Rev. Ted Huffman

Marching

I grew up in the 1960’s, but I’ve never found marches and demonstrations to be especially meaningful ways to communicate my concerns, political or otherwise. It seems to me that there are plenty of marches these days. On Tuesday 150 or so people marched around the Rapid City Regional Hospital campus, led by Brent Phillips, president and CEO of the hospital. A nurse recently posted a video on Facebook in which she used graphic profanity toward Native Americans. She was fired within a few hours of the discovery of her racist post and later apologized in a television interview, but the hospital was scrambling to come up with a clear public demonstration that it in no way condones such hateful and hurtful expressions. The march was dubbed a “solidarity” march to demonstrate that the hospital was committed to serving the entire community. The newspaper has a picture of hospital president Mark Gibbs walking hand-in-hand with Horace Wounded Arrow at the solidarity rally.

I am appalled at the racist statements, embarrassed by the video that should have never been made, let alone published for others to see, and disappointed by the actions of some of my neighbors in this community. But I didn’t take part in the march. I failed to see how being part of a crowd was going to build relationships. Maybe the community needed public demonstrations, but I couldn’t quite see how marching was going to solve the problems of institutional racism and embedded distrust.

Tomorrow there is a “Keep the Promise; Stop the Lies” rally, march and demonstration, complete with picketing in Hot Springs. Hot Springs has been home to a Veterans Administration hospital for a long time and its stately campus is a beautiful part of the the community. Things are changing in health care and the Veterans Administration keeps making gestures that the hospital will one day be closed. Alarmed citizens of Hot Springs are doing whatever they can think of to try to keep the hospital in their community. Of course the economic effect of closing the hospital would be devastating to the small town.

-- Stored data entries --
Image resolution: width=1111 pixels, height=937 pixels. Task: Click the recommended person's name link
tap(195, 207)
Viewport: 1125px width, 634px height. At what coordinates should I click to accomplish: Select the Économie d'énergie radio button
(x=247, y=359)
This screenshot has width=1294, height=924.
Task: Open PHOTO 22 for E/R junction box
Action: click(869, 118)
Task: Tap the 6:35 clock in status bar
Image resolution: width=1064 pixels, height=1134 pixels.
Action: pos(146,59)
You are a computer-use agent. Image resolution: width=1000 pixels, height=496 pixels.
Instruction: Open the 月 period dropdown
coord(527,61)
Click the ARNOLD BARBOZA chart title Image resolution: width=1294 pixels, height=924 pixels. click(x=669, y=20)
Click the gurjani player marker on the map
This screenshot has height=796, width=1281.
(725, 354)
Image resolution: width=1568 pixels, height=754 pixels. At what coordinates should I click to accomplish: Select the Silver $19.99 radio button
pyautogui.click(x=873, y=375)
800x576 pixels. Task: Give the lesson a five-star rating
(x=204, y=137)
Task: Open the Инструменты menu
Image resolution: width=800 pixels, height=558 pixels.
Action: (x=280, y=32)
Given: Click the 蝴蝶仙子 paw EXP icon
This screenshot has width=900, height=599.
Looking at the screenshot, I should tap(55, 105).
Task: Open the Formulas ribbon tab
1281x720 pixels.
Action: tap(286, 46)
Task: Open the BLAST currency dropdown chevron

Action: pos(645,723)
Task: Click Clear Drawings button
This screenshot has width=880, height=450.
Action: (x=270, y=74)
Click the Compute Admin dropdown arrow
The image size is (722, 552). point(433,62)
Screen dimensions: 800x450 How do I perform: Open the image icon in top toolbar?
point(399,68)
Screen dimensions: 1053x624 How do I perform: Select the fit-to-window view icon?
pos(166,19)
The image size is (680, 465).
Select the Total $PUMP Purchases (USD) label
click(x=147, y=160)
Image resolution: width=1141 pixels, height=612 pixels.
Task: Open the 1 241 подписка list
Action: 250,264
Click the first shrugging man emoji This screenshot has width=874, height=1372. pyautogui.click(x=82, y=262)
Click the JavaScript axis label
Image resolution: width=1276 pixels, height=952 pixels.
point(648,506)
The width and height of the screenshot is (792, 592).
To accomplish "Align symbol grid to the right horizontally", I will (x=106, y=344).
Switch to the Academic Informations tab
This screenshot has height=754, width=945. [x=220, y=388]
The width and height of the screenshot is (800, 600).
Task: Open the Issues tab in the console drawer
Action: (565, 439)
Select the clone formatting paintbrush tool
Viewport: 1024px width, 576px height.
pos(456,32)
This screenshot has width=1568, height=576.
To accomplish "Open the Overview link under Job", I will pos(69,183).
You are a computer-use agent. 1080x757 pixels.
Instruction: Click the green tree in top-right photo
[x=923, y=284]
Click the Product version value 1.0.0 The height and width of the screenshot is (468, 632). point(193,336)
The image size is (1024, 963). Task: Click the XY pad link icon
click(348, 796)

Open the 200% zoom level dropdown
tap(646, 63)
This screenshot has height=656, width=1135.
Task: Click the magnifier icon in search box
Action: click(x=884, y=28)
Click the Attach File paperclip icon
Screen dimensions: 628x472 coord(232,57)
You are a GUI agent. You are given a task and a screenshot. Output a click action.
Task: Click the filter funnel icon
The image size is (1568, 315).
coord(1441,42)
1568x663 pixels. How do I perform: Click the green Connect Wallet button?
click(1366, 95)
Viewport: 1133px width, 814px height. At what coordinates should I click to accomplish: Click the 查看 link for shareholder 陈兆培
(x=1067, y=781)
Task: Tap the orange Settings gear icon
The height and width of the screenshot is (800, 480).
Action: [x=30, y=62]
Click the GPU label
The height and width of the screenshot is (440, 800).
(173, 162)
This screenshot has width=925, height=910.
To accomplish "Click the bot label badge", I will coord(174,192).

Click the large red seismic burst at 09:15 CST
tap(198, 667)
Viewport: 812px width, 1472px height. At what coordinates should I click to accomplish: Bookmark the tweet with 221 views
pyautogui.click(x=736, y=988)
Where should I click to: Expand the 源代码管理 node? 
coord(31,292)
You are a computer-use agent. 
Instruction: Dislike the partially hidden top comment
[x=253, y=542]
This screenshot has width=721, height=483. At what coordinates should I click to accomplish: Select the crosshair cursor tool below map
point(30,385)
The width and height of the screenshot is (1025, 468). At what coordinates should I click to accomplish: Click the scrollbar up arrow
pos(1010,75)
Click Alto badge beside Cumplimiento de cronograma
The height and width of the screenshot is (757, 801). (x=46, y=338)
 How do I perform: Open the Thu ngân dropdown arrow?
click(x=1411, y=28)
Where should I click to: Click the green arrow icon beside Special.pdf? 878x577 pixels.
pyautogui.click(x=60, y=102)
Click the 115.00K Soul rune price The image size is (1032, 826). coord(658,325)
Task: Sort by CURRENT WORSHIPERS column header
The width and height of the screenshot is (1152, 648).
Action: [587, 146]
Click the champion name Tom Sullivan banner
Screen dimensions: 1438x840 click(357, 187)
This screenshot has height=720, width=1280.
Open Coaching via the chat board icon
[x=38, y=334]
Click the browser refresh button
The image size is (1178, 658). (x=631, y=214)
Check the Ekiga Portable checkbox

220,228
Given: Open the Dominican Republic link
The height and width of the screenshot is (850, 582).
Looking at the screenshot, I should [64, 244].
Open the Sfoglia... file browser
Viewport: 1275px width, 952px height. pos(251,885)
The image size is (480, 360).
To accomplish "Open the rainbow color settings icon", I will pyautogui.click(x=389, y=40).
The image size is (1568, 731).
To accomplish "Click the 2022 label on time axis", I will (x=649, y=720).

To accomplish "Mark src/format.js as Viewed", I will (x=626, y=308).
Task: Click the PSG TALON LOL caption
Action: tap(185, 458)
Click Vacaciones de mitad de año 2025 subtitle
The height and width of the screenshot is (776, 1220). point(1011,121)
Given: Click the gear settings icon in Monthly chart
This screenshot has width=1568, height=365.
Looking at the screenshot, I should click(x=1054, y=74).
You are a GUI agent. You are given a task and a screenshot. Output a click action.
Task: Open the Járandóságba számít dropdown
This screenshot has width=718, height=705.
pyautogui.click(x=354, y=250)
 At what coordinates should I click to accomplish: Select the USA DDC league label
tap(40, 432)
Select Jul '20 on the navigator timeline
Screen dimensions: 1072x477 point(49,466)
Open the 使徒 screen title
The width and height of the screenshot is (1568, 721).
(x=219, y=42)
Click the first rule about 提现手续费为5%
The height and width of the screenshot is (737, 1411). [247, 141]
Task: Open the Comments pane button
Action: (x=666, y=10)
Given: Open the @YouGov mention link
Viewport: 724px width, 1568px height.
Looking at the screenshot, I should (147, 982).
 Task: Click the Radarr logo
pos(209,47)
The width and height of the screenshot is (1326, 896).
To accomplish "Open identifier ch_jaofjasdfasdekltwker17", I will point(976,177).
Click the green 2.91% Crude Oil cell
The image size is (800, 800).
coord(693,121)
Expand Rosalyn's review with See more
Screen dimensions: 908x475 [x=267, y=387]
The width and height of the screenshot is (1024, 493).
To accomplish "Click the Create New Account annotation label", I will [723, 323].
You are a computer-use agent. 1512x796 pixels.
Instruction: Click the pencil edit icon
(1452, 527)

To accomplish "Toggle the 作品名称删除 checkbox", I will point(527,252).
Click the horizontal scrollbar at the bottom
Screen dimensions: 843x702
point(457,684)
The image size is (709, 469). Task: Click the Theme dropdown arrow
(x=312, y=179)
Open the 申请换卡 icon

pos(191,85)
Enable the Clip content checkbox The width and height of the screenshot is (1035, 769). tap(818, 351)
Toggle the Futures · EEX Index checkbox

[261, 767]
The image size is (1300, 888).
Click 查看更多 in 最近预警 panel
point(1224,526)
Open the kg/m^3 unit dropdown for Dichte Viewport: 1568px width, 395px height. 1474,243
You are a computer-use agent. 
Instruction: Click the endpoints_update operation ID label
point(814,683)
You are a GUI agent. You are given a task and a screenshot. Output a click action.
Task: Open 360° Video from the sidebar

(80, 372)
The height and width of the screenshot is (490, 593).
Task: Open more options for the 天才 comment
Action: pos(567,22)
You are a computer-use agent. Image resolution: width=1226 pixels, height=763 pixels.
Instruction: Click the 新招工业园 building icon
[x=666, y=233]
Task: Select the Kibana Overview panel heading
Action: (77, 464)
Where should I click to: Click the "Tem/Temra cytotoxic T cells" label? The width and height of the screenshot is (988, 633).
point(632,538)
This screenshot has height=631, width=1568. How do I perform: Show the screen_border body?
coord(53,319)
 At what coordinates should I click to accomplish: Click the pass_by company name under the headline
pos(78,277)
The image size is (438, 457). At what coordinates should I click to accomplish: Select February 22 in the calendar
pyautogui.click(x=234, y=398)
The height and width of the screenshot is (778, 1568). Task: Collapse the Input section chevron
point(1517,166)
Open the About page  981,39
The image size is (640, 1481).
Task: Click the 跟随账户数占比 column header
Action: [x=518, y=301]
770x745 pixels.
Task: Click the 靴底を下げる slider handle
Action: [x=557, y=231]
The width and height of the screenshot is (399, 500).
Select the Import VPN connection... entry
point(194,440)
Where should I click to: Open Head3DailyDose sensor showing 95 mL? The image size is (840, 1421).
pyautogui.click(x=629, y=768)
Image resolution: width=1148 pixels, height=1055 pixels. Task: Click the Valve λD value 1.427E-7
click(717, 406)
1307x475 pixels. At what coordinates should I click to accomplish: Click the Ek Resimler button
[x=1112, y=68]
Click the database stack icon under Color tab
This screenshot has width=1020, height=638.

-- Check your understanding --
1: Answer these questions from the essay on marching:
(a) In which decade did the writer grow up?
(b) What did the writer fail to see about being part of a crowd?
(c) What is the rally planned in Hot Springs called?
2: Reproduce the part of the essay on marching that begins at the words "Tomorrow there is" and stops after "the small town.".
3: Carry on the essay about marching from the point where it stops.

-- Exercise results --
1:
(a) The 1960's.
(b) How being part of a crowd was going to build relationships.
(c) The "Keep the Promise; Stop the Lies" rally.

2:
Tomorrow there is a “Keep the Promise; Stop the Lies” rally, march and demonstration, complete with picketing in Hot Springs. Hot Springs has been home to a Veterans Administration hospital for a long time and its stately campus is a beautiful part of the the community. Things are changing in health care and the Veterans Administration keeps making gestures that the hospital will one day be closed. Alarmed citizens of Hot Springs are doing whatever they can think of to try to keep the hospital in their community. Of course the economic effect of closing the hospital would be devastating to the small town.

3:
The problem of how best to provide health care for veterans is complex. In an era when there were far too few hospitals to provide adequate care to the citizens of the country it seemed to make sense to create a separate health care system to provide care for veterans returning with combat wounds and other needs. This evolved into a system of hospitals and care centers spread across the nation. It also meant that veterans might have to travel to obtain health care. For a veteran living in Rapid City with its regional medical centers and conveniently located physician practices, it can be a bit frustrating to have to travel to Hot Springs or Sturgis to receive routine care. But hospitals are huge institutions and making changes is always complex. The location of a hospital effects the local economy, the lives of employees and the vendors that provide supplies and resources to the institution.

It is easy for me to say that the decisions about the hospital are complex. And understanding a bit of that complexity makes it hard for me to take sides. And thinking the way that I do, I can’t quite figure out what is accomplished by a rally, a march and picketing at the entrance to the hospital.

Historically, picketing and marching have been ways for people who had few resources to express their opinions in a public manner and get noticed. In the struggles for a 40-hour work week, reasonable job safety, an end to child labor and other fair employment practices, strikes and public demonstrations were methods of rallying support for causes that were, at least initially, unpopular. The point of the demonstration was to show the public how many people supported a particular cause and to demonstrate majority support.

With all due respect, 150 people marching around the hospital doesn’t even demonstrate a majority of the physicians employed by the institution. Yes, the executives and corporate heads did show for the press photos and make a splash for the news cameras, and I suppose it is good to know that they are willing to step away from their desks long enough to express their opposition to overtly racist statements. I remain, however, unsure of what was accomplished in terms of creating an environment in the hospital where patients don’t fear that they will be treated unfairly.

If we refuse to talk about the out-of-control cost of health care in our community and the effects of entrenched poverty among Native Americans in South Dakota, can we really address institutional racism in the hospital? What causes more harm in our community: overtly hateful statements posted on YouTube or the pay discrepancy between the CEO of the hospital and the minimum wage worker washing dishes in the cafeteria? At least the minimum wage worker isn’t the lowest paid employee of the institution. Regional also employs disabled workers at sub-minimum wages.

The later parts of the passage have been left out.